As the triumphalist howling in the wake of the collapse of the fall of the Berlin Wall has receded, the world we have entered seems much more like the world Marx tried to apprehend nearly one hundred forty years ago. It is that understanding that anthropologist and geographer David Harvey illuminates in his just-published Companion to Marx’s Capital. Harvey, who has taught a course on Capital for forty years, has written a reader’s guide to Capital with the stated aim of getting us to read this work. In doing so, he makes accessible the at-times challenging but fundamental insights of Marx, and shines new light on his path-breaking methodology.
One of the striking things in reading both Marx and Harvey is that we live amid a time where there is an awful lot of misunderstanding—and—worse of basic things. Harvey writes: “Conventional economics has in practice a hard time measuring (valuing) the factor of production that is capital. So they just label it K and put it into their equations. But actually, if you ask ‘what is K and how do you measure it,’ the whole of contemporary economic theory is [shown to be] dangerously close to being founded on a tautology: the monetary value of K in physical asset-form is determined by what it is supposed to explain, viz. the value of the commodities produced.” What he’s getting at is that in order to create capital (or profit, if you will) you actually have to generate a surplus from something. And that something is human labor power.

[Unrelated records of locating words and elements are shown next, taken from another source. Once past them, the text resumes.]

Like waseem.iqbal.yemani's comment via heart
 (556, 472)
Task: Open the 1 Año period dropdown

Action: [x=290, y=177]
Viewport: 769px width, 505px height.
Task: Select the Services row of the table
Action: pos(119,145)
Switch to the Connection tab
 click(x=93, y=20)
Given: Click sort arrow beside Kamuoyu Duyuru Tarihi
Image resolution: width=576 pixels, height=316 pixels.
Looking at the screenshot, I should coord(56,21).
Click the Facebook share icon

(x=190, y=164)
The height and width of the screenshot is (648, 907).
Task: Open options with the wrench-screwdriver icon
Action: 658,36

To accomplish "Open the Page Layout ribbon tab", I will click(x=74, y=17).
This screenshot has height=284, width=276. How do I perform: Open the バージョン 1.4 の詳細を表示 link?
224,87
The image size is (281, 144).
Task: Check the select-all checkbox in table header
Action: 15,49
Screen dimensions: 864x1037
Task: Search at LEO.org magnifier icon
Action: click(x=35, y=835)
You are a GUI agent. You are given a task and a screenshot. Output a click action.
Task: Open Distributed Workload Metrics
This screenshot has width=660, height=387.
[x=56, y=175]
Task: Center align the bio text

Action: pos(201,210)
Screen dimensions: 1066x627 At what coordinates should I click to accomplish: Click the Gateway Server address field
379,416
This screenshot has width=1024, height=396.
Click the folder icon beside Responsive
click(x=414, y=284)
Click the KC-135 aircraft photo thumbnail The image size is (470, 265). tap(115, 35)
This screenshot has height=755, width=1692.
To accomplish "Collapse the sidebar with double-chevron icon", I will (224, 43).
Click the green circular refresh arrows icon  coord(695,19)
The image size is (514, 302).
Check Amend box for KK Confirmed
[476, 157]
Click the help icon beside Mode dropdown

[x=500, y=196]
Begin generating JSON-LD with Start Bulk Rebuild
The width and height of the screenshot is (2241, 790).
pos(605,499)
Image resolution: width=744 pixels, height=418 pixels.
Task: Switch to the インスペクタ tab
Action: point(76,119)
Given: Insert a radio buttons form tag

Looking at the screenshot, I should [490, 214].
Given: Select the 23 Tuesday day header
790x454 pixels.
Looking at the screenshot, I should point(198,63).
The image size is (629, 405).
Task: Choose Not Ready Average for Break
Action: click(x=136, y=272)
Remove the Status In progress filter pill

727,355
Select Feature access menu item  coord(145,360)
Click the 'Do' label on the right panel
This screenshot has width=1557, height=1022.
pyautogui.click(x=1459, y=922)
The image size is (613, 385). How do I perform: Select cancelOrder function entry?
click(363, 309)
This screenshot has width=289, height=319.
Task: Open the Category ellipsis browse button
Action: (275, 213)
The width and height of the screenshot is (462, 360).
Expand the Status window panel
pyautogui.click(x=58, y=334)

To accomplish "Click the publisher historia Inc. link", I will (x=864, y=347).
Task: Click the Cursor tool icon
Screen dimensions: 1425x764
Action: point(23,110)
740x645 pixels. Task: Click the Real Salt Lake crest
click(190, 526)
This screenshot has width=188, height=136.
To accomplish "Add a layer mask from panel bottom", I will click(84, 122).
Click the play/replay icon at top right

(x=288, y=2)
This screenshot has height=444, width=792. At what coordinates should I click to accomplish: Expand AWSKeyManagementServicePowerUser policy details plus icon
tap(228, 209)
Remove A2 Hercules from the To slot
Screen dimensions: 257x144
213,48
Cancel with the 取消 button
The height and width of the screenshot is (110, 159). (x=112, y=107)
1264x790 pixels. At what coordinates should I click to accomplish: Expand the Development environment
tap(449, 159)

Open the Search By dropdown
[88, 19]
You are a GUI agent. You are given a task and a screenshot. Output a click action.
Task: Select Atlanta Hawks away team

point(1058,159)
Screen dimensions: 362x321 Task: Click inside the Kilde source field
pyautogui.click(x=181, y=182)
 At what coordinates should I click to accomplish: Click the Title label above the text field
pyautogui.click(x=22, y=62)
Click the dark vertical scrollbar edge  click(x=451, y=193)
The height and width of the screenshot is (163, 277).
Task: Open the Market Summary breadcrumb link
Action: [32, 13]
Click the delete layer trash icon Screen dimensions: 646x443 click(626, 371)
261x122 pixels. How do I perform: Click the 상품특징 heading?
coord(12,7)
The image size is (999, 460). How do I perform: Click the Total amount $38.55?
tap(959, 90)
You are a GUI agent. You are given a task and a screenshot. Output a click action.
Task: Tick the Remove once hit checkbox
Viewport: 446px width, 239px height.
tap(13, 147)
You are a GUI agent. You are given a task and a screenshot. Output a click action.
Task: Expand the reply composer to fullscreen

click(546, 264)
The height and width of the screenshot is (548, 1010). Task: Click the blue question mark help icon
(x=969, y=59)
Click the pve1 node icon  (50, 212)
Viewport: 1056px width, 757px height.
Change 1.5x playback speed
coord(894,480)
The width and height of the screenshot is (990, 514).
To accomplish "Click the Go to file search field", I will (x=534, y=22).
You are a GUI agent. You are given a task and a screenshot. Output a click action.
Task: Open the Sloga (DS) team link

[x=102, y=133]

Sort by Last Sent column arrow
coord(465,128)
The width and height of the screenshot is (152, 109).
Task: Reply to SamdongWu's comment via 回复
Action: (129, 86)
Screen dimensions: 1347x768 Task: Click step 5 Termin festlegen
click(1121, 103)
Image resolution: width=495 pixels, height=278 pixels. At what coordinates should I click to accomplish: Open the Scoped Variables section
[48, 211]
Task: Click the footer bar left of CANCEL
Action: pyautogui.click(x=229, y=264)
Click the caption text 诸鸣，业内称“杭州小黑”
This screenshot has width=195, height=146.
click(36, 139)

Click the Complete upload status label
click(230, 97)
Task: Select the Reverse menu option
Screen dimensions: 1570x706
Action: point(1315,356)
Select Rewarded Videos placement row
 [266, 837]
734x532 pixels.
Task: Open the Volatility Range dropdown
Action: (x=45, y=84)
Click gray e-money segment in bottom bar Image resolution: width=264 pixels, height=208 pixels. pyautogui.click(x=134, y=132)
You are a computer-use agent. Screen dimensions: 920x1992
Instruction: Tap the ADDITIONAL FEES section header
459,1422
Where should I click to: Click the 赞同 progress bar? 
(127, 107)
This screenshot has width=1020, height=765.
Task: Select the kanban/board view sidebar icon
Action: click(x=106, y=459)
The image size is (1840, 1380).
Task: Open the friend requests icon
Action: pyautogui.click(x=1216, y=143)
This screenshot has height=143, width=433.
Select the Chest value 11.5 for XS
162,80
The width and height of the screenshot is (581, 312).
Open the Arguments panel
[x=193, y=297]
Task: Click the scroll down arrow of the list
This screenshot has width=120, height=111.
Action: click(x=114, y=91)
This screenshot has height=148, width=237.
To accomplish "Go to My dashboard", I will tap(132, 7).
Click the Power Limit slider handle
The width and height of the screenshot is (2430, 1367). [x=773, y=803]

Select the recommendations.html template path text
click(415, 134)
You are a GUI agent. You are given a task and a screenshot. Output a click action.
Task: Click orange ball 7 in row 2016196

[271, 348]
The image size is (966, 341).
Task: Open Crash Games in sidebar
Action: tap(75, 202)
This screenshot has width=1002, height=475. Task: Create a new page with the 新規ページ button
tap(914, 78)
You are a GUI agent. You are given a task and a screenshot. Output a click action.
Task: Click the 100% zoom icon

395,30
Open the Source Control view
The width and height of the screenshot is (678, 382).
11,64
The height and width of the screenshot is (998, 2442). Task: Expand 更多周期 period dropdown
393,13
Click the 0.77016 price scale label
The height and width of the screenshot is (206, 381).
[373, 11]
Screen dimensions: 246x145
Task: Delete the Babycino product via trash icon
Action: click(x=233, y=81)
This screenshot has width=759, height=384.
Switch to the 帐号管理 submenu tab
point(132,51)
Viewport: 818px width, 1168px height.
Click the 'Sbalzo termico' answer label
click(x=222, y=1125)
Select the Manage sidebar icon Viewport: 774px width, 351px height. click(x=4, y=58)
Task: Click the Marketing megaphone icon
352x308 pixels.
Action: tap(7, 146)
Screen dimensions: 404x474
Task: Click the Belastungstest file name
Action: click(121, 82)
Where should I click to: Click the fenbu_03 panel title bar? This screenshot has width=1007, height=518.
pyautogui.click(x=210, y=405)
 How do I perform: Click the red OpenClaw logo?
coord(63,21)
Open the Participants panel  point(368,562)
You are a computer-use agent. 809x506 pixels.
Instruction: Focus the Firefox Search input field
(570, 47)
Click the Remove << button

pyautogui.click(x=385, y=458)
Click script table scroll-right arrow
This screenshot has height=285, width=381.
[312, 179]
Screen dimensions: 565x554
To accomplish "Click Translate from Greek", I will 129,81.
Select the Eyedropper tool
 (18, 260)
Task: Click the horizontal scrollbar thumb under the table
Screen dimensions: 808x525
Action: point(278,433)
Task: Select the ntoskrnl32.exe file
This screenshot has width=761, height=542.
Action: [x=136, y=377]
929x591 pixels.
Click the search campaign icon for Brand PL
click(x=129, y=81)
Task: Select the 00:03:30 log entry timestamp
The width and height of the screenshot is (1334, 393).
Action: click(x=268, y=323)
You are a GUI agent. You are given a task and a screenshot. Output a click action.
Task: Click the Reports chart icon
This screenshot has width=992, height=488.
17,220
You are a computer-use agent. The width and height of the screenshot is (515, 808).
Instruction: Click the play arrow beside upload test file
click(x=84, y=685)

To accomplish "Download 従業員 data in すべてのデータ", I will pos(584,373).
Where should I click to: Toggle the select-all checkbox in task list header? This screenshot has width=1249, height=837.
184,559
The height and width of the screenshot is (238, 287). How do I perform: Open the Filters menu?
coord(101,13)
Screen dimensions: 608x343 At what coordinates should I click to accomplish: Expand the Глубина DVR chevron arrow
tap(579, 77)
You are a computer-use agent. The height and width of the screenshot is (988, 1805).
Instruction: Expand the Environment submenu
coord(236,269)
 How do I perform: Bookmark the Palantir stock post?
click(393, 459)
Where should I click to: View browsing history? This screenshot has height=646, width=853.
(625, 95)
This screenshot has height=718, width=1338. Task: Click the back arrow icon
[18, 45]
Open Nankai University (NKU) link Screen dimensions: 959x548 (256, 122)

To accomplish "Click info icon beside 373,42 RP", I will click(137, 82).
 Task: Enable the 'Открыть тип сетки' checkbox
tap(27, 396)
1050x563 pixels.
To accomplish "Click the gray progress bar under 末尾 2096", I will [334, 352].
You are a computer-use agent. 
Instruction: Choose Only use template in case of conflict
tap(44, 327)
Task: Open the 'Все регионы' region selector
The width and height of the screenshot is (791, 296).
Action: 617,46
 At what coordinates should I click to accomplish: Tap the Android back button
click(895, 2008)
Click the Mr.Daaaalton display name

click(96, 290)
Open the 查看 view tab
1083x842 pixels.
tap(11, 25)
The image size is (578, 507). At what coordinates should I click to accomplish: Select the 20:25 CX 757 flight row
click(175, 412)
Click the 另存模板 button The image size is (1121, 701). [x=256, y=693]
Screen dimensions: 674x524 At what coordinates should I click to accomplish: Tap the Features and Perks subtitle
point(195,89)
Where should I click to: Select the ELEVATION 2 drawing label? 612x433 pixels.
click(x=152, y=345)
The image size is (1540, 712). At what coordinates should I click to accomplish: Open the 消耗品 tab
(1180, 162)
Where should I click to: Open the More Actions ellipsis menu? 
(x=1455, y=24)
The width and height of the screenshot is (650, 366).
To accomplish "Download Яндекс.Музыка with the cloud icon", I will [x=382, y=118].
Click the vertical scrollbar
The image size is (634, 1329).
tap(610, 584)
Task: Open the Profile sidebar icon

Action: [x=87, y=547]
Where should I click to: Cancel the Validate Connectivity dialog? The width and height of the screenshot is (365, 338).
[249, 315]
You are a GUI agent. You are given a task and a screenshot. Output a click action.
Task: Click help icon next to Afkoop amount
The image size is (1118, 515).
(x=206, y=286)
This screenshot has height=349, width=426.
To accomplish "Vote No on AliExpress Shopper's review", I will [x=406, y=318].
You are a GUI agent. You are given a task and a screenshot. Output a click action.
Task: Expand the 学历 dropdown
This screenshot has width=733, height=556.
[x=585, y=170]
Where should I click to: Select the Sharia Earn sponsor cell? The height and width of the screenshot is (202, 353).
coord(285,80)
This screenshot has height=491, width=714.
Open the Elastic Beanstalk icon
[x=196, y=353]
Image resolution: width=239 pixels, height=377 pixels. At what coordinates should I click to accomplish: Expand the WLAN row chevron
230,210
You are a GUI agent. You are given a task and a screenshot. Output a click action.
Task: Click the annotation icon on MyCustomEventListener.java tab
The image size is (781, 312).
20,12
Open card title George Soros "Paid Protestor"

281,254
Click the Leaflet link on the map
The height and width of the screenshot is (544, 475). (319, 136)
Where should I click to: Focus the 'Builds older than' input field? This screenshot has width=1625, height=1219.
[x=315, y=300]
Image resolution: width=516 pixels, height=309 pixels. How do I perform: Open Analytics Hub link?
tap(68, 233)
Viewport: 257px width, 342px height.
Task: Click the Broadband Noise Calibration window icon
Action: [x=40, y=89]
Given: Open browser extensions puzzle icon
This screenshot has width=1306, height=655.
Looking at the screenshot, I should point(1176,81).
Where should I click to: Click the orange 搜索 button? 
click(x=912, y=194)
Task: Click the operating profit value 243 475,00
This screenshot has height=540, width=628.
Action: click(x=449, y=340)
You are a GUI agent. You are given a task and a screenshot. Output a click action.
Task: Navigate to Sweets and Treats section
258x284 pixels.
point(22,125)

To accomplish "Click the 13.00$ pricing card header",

In fact, it is the only commodity that can create surplus value.
The failure to grasp this goes a ways toward explaining why there can be feverish excitement about “The New Economy,” only to see it disappear with the bursting of the tech bubble. It shines light on why companies like Enron profited—for a while—on pure ether, but in the end collapsed. And of course it is testament to the failure of 2008 and the meltdown of companies like Lehman Brothers, AIG, and GM. There is, in short, in the dominant culture a sense that money and commodities are somehow magical. This is part of what Marx was getting at when he talked about commodity fetishism, the mistaking of social relations as relations between things.
Those social relations, as Harvey points out, are particularly ugly these days. He tells us the way surplus value is being squeezed out of workers in places like China is akin to capitalism resurrecting its period of “primitive accumulation”—when it grabbed hold of whatever wealth, by whatever means, to be able to jump start capitalism (think of slavery, the acquiring of gold, the outright theft of land). Harvey calls its modern day equivalent “accumulation by dispossession,” and it is a concept worth pondering.
Also worth pondering is Harvey’s bitterly ironic point that “only cranks misfits and weird utopians think that endless growth, no matter what the environmental, economic, social and political consequences, might be bad. To be sure, problems deriving from growth need to be addressed, but rarely is it said that the answer to the problem is to stop growth altogether.” In the wake of the unending oil spill in the Gulf of Mexico, the acceleration of all the dire signs of global warming, the acres of smog hanging over China on any given day, etc, etc, it seems we ought to be talking quite a bit more about stopping such growth.
In that regard, what Harvey says in explaining why he wrote this book—and why people should read it—resonates. He wants to “open up a space of dialogue and discussion in such away as to bring the Marxian vision of the world back onto center stage, both intellectually and politically. Marx’s works have far too much to tell us regarding the perils of our times to consign them to the dustbin of history.”